24 Aralık 2016 Cumartesi

Açık Uçlu Sorular Hakkında

  Geçtiğimiz günlerde Yükseköğretim Kurulu Başkanı Prof. Dr. Yekta Saraç'ın üniversiteye geçişin ikinci ayağı olan LYS'de açık uçlu soruların bulunacağını açıklaması büyük bir tartışma yaratmıştı.

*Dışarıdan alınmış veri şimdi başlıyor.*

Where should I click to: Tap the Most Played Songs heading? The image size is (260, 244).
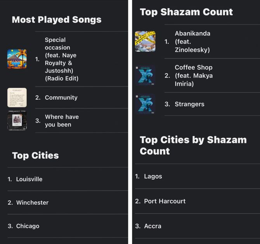57,19
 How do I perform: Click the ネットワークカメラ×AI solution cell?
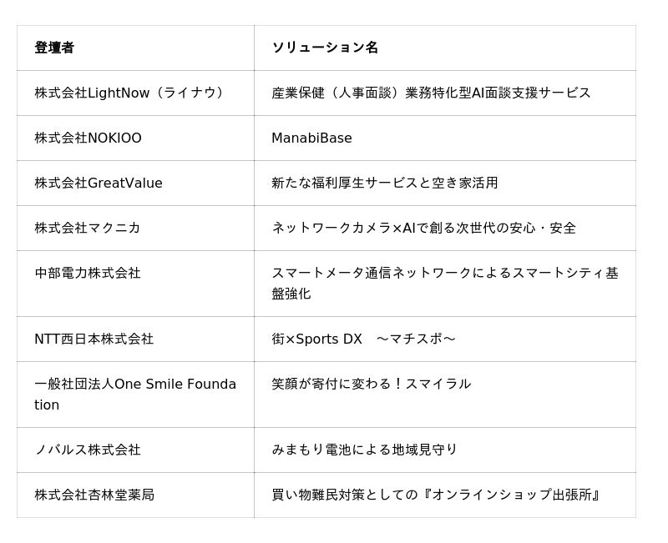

  Ülkemizdeki eğitim sistemi; sınavlarıyla, müfredatıyla, (bir bakıma) ezberci sistemiyle geçmişten günümüze çoğu dönemde tartışma konusu olmuştur. Bu tartışmaların neticesinde ülkemizde liseye/üniversiteye geçiş sistemi sürekli değişmekte ve yenilenmektedir. Bu bağlamda olumlu adımlar atılmasına rağmen sık sık değişen sistemin sonucunda öğrenciler önlerini rahatlıkla görememektedir. Bu noktada açık uçlu soruların açıklanma zamanına isyan eden öğrencilerin isyanı haklı olarak görülse de, açık uçlu soruların sorulabileceğinin dillendirilmesi birkaç yıl öncesine dayanmaktadır. Tam anlamıyla bir oldu bitti durumu söz konusu olmamakla birlikte, yumurta kapıya dayanmadan da kimsenin açıklamaları ciddiye almadığı da anlaşılmıştır.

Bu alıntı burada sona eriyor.